+++ Documento +++
Primo passo da compiere – mi pare - è distinguere le questioni attinenti alla legittimità delle scelte introdotte nel testo di Statuto approvato dal Consiglio regionale calabrese, e censurato dalla Corte costituzionale, e le questioni relative all’opportunità o meno di mantenere nello Statuto un sistema di elezione diretta del Presidente della Regione così rigido come quello disegnato dalla legge cost. 1/1999. Sono due profili ovviamente diversi: affronterò per primo – come mi sembra inevitabile – il profilo della legittimità e dovrò quindi prendere in esame la sentenza 2/2004 della Corte costituzionale. Devo premettere che condivido a pieno le argomentazioni che essa sviluppa, e che sono ben note: per cui mi limiterò a controdedurre rispetto alle principali critiche che alla sentenza sono state mosse.

 

2. Il “servo arbitrio”

A me non pare dubbio che il sistema introdotto dallo Statuto calabrese sia una mera mascheratura di un sistema ad elezione diretta. Trovo che le tesi contrarie viaggino su argomentazioni esili e fragili, destinate a naufragare sbattendo contro difficoltà tanto ovvie e quanto insuperabili.

Del tutto nominalistico è l’argomento per cui non vi sarebbe elezione diretta perché tra proclamazione dei risultati della votazione e insediamento nella carica di Presidente vi sarebbe l’interposizione di un atto del Consiglio regionale, la “nomina” del Presidente. È vero che la nomina sarebbe vincolata, nel senso che il Consiglio regionale è tenuto a “nominare” il candidato indicato nella lista che ha vinto le elezioni; ma – si aggiunge – questo vincolo non sarebbe di natura giuridica, perché il Consiglio regionale potrebbe sempre “nominare” un altro candidato o non “nominarne” alcuno: in questo caso, però, verrebbe sciolto e si procederebbe ad una nuova elezione. Ora, a me sembra che questo argomento sia sorprendente e faccia acqua da tutte le parti. Vediamo perché.
+++ Sezione dati +++
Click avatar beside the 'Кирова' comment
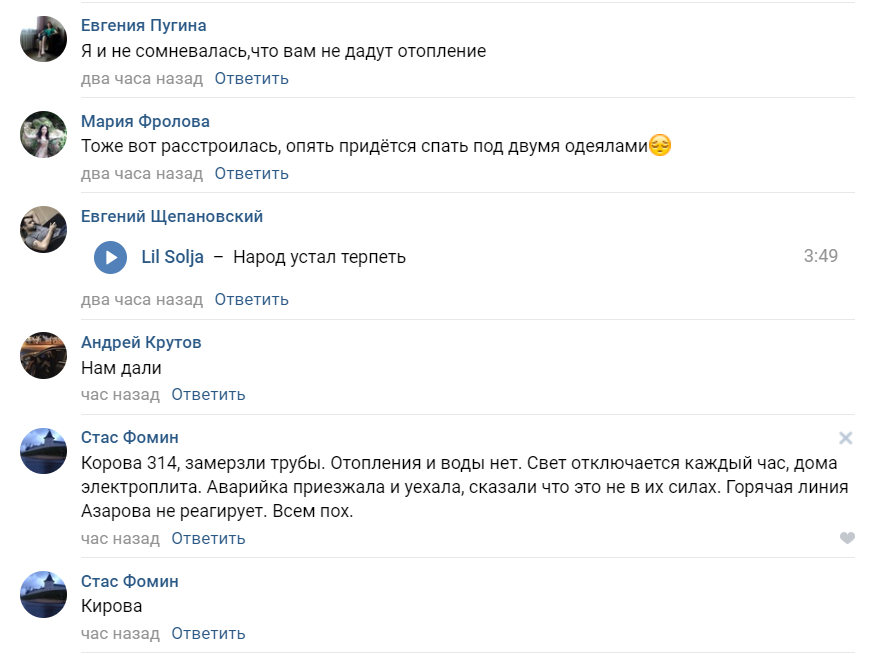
+++
_Obiettivo 1:_ Trascrivi dal testo sullo Statuto calabrese tutto ciò che va da "Primo passo da" giù fino a "sono state mosse.".
_Obiettivo 2:_ Elenca senza ripetizioni le parole o espressioni che il testo sullo Statuto calabrese mette tra virgolette.

_Risposta corretta 1:_
Primo passo da compiere – mi pare - è distinguere le questioni attinenti alla legittimità delle scelte introdotte nel testo di Statuto approvato dal Consiglio regionale calabrese, e censurato dalla Corte costituzionale, e le questioni relative all’opportunità o meno di mantenere nello Statuto un sistema di elezione diretta del Presidente della Regione così rigido come quello disegnato dalla legge cost. 1/1999. Sono due profili ovviamente diversi: affronterò per primo – come mi sembra inevitabile – il profilo della legittimità e dovrò quindi prendere in esame la sentenza 2/2004 della Corte costituzionale. Devo premettere che condivido a pieno le argomentazioni che essa sviluppa, e che sono ben note: per cui mi limiterò a controdedurre rispetto alle principali critiche che alla sentenza sono state mosse.

_Risposta corretta 2:_
- servo arbitrio
- nomina
- nominare
- nominarne